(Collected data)
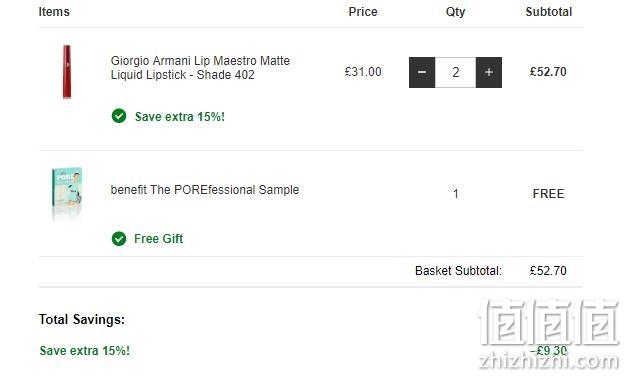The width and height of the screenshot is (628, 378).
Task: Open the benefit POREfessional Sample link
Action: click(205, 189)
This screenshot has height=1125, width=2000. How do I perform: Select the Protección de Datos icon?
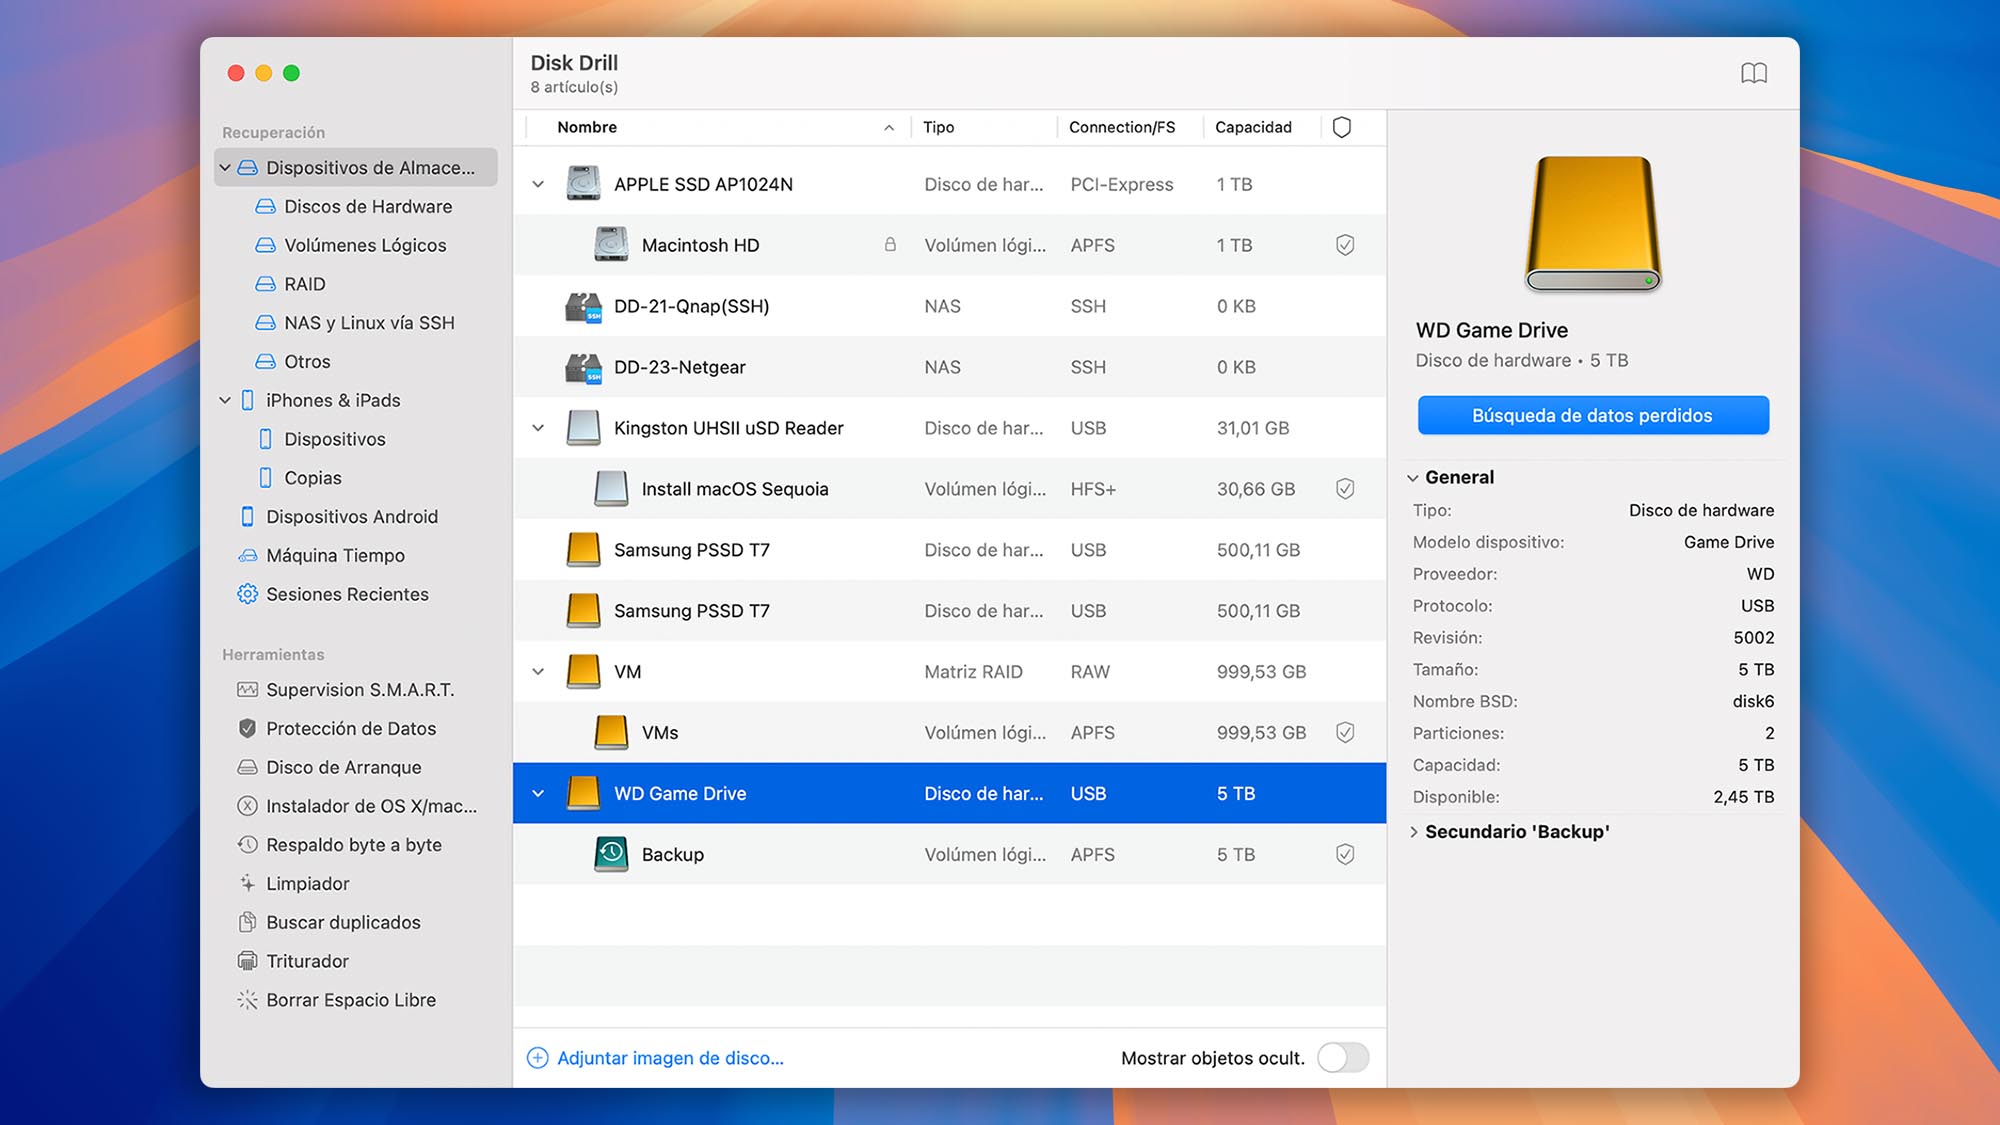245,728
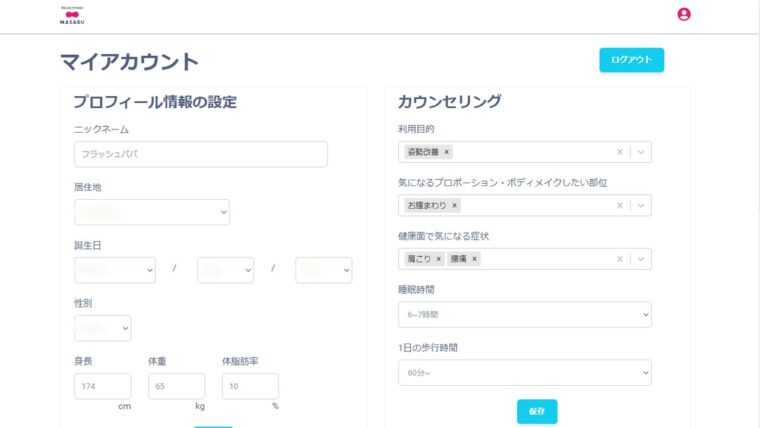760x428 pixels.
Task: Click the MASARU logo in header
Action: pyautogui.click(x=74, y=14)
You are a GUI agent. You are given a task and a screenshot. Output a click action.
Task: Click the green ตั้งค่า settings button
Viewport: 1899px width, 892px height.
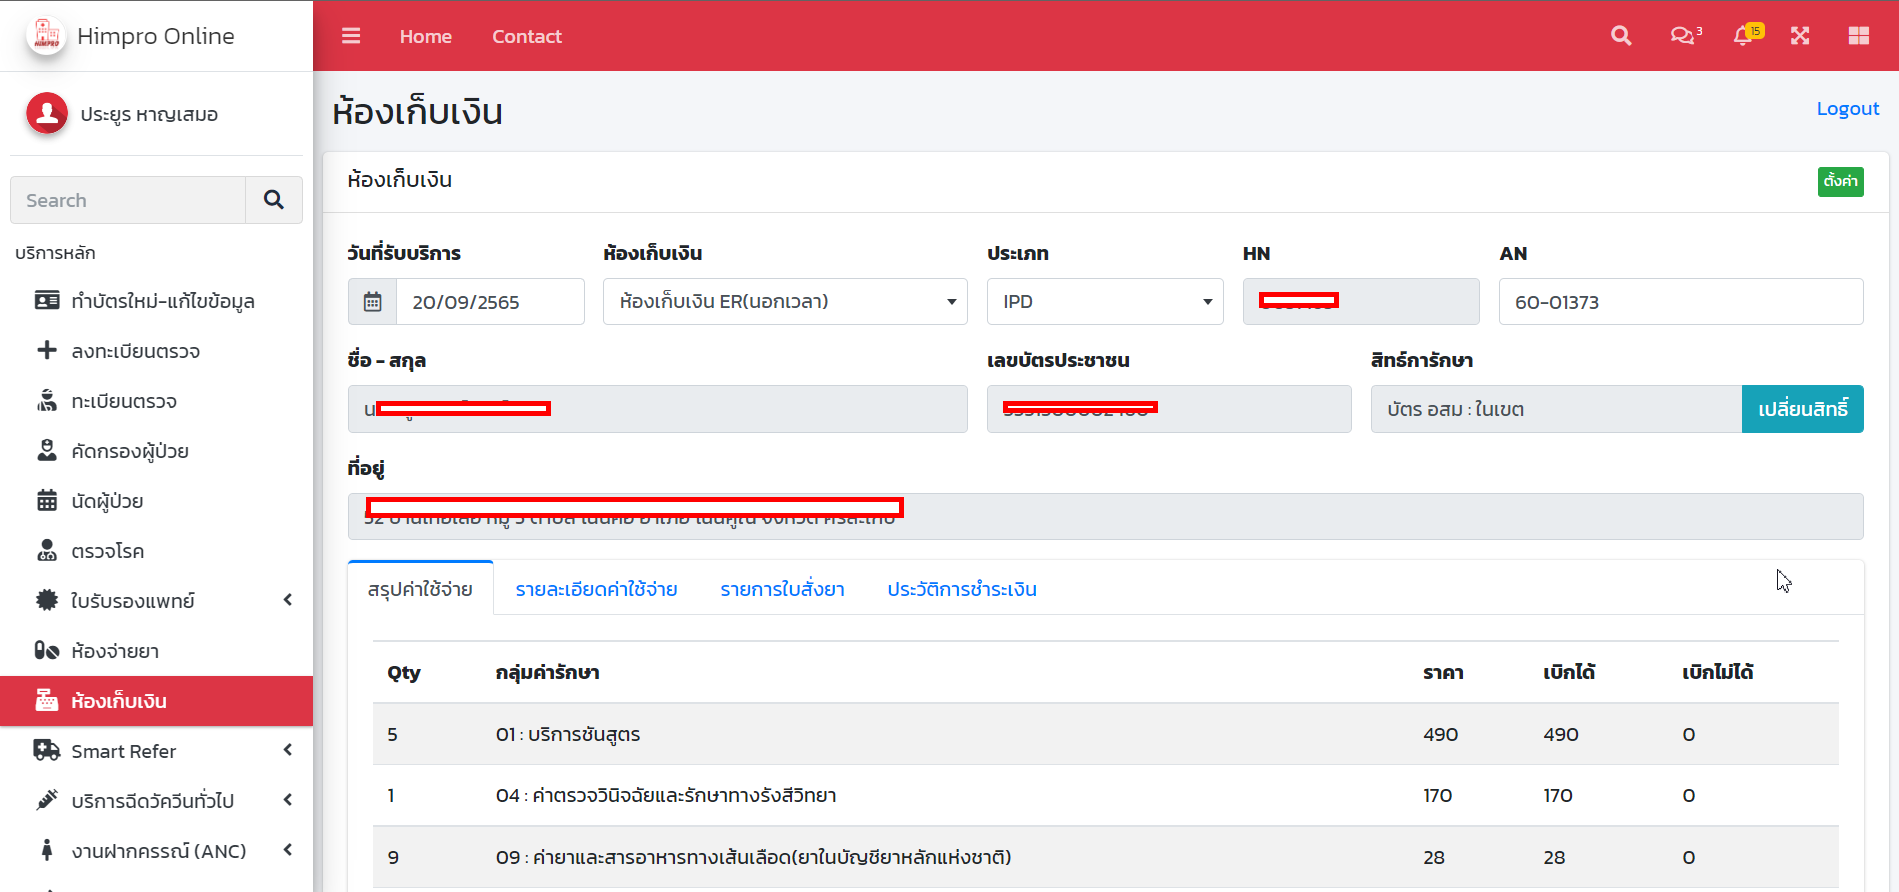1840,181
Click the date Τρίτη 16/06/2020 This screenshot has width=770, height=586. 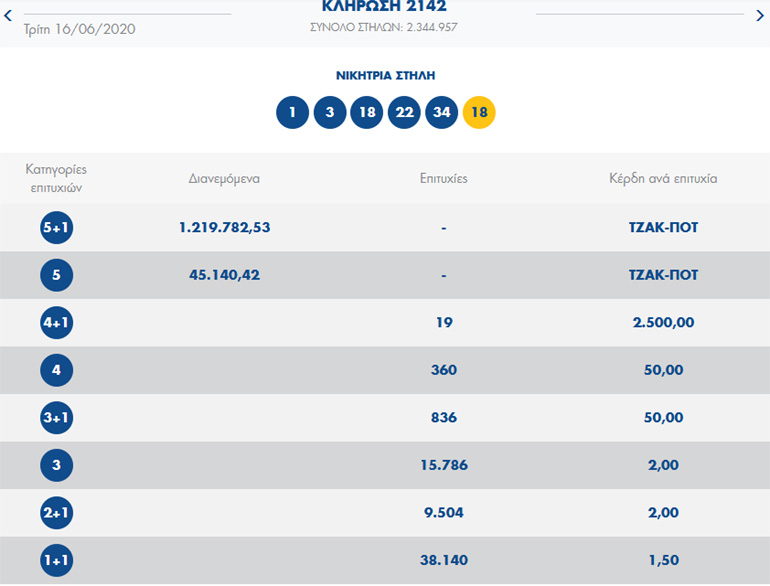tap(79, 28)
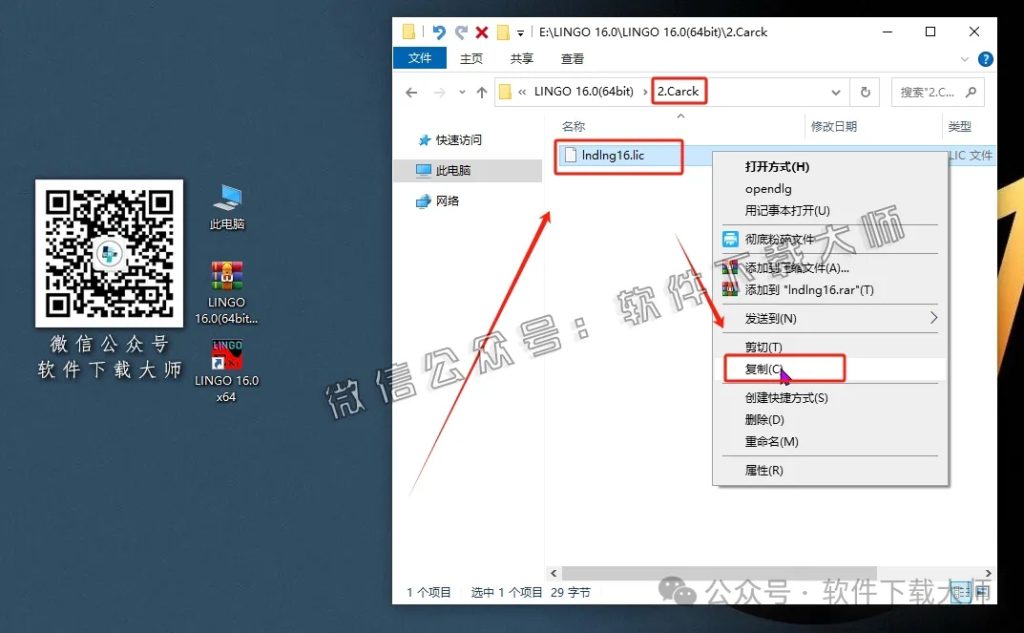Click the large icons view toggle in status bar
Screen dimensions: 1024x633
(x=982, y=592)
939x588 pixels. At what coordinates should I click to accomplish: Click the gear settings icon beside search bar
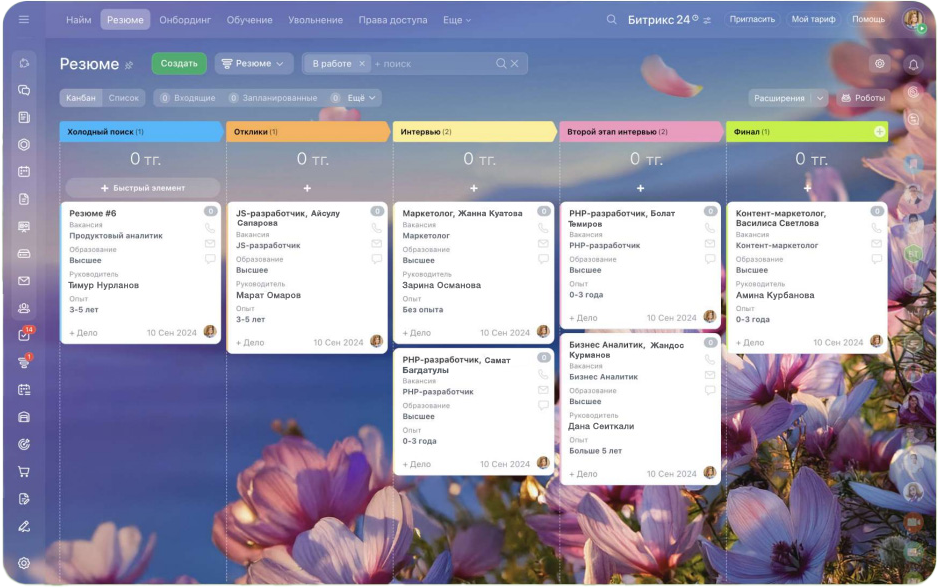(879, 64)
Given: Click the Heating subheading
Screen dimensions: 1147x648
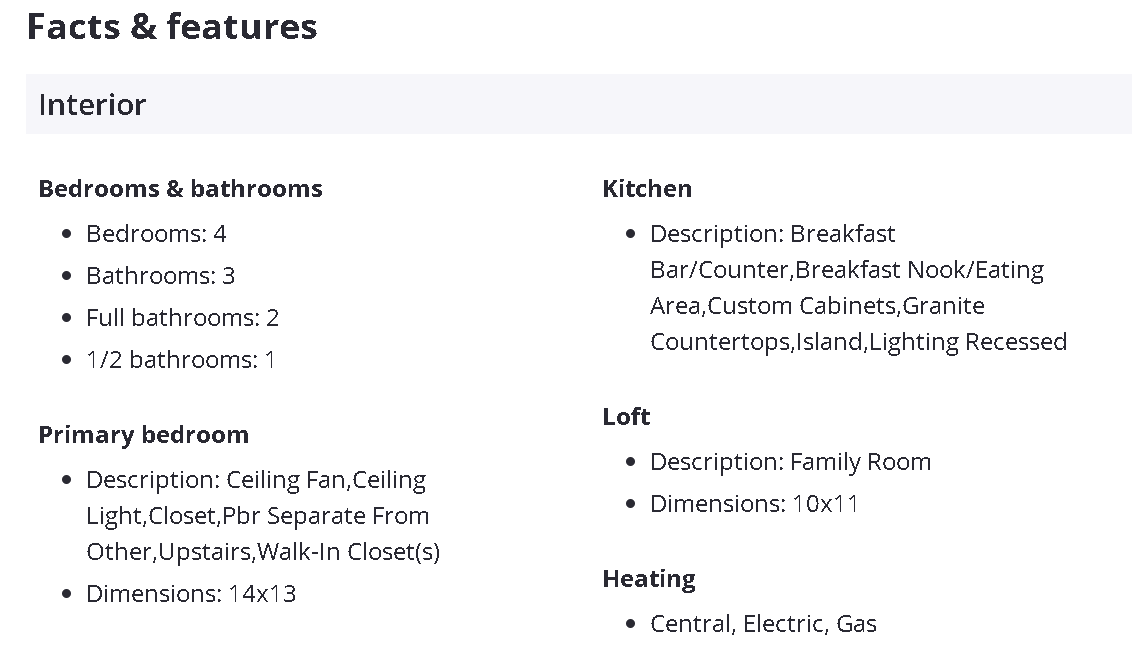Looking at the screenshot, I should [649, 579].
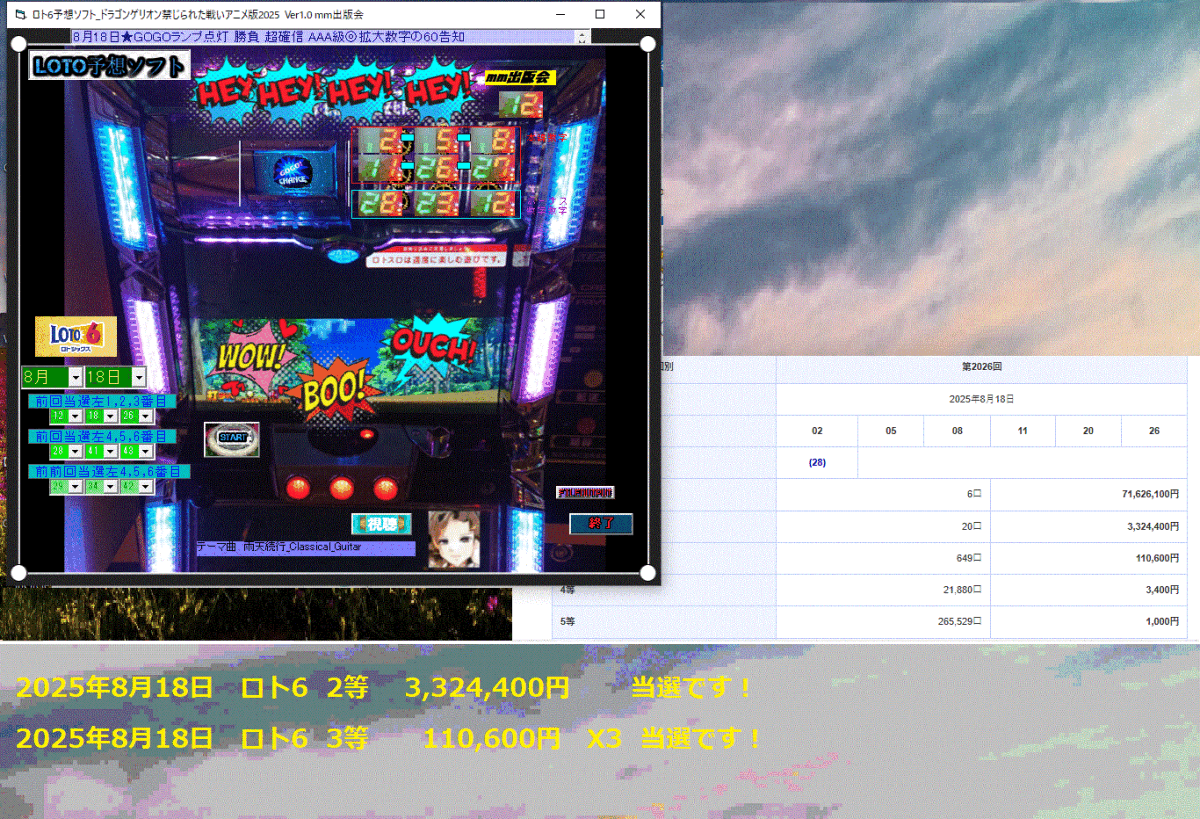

_About this exercise_
Each line from the one that contains "Given: Click the Heating subheading" through the end of the records should be restated exactly; include both end lines and leave any pictures out.

_Solution below_
Given: Click the Heating subheading
Screen dimensions: 1147x648
Looking at the screenshot, I should [649, 579].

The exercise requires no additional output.